6. Mekanisme koping : reaksi siswa terhadap keputihan institusional dan wacana rasial
Peserta menggunakan mekanisme koping dan strategi perlawanan untuk menantang
stereotip dan memulihkan harga diri mereka. Ini dilakukan dengan beberapa cara, yaitu:
a. Mencoba membuktikan nilai mereka
Beberapa peserta merasa bahwa mereka perlu membuktikan diri untuk mengatasi
stereotip yang diasosiasikan dengan orang kulit hitam dan dianggap serius. Mereka
merasa bahwa prestasi akademik dan kerja keras akan membuktikan bahwa mereka
pantas mendapat tempat di universitas.
b. Perlawanan dan representasi
Alih-alih mencoba menyangkal stereotip, cara lain yang mungkin lebih efektif yang
ditanggapi oleh para peserta adalah melalui penolakan dan penolakan terhadap tipe
stereo dan representasi aktif dari diri mereka sendiri.

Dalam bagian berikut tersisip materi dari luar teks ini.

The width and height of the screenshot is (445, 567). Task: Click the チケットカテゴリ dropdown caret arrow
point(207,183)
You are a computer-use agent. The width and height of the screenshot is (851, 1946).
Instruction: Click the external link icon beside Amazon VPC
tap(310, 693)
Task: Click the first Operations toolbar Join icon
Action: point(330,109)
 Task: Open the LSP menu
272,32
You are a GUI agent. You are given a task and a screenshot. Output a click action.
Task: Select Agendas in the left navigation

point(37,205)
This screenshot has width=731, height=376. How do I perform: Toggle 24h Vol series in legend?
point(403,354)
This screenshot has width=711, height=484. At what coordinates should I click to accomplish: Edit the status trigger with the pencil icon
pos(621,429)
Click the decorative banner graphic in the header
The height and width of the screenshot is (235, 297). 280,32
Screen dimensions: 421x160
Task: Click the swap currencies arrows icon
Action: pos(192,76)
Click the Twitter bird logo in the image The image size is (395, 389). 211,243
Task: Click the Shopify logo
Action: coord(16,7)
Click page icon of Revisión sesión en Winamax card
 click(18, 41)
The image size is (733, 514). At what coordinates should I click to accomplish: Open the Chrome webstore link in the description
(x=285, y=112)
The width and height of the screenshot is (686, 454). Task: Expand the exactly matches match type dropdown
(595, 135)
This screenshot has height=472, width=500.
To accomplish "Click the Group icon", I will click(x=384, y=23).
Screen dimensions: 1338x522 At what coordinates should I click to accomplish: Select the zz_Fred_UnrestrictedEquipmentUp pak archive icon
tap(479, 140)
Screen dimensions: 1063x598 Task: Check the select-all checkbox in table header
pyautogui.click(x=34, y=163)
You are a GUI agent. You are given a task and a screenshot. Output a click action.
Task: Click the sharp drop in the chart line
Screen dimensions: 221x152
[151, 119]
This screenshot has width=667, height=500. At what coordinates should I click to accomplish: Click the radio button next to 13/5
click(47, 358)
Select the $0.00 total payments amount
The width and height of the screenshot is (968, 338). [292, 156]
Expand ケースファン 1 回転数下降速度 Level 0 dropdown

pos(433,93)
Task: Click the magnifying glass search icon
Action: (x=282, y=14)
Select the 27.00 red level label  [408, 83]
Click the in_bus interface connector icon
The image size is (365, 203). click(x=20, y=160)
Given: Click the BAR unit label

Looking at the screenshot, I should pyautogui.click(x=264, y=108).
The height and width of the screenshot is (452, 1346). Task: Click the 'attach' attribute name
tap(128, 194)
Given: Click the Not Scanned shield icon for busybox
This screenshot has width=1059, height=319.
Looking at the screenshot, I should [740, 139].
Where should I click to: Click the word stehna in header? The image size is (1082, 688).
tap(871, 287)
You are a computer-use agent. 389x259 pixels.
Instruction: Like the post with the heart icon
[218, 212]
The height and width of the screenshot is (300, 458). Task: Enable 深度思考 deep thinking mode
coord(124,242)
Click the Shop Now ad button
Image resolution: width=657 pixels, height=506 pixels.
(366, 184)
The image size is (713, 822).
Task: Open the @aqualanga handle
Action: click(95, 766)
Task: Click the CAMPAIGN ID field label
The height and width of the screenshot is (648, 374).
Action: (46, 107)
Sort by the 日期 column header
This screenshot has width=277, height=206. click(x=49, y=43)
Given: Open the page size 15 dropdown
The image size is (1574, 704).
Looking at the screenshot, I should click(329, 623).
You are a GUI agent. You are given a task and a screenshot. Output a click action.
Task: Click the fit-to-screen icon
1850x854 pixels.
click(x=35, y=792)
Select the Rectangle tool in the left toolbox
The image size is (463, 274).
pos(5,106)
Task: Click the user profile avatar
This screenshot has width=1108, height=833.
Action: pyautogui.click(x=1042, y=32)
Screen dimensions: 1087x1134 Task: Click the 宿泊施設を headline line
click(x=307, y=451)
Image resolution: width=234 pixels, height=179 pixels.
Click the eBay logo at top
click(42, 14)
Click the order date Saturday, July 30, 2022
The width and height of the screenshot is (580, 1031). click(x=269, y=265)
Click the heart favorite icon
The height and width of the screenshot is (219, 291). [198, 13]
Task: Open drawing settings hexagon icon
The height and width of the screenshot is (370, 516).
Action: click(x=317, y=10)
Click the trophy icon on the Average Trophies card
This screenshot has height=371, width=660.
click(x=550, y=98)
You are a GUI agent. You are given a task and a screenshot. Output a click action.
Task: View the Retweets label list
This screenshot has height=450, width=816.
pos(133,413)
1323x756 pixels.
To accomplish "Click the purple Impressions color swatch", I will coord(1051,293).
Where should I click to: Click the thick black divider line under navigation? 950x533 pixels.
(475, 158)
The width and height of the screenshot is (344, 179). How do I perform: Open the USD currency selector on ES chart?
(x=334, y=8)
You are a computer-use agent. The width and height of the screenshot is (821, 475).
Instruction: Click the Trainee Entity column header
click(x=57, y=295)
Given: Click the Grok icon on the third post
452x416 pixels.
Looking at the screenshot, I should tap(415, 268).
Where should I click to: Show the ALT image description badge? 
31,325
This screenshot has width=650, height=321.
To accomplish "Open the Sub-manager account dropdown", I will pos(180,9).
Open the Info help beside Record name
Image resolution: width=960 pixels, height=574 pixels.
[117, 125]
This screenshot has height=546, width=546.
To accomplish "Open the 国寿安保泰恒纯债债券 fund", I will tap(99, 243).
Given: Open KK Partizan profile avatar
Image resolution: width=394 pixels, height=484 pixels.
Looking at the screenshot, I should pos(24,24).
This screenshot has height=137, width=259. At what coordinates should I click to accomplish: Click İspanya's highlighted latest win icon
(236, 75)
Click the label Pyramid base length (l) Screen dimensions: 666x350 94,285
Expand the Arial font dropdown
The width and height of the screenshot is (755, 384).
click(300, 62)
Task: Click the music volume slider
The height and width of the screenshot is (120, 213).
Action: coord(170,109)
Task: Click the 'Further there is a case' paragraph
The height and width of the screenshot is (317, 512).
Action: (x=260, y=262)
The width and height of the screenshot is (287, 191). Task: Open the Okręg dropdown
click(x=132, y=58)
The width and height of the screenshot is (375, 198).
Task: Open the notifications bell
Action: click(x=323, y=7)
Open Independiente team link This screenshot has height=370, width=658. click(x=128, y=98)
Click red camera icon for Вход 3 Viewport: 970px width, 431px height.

Contohnya : (gambar2) Sean telah mengedit foto ini sehingga ras para siswa di foto
tersebut tidak jelas (bahkan inversi warna membuat semua siswa tampak berkulit
gelap). Foto ini bukanlah pengalaman transformasi Sean saat ini, melainkan harapan
dan keinginannya untuk masa depan. Dalam cerita foto ini, Sean bertanggung jawab
atas bagaimana menurutnya transformasi harus direpresentasikan.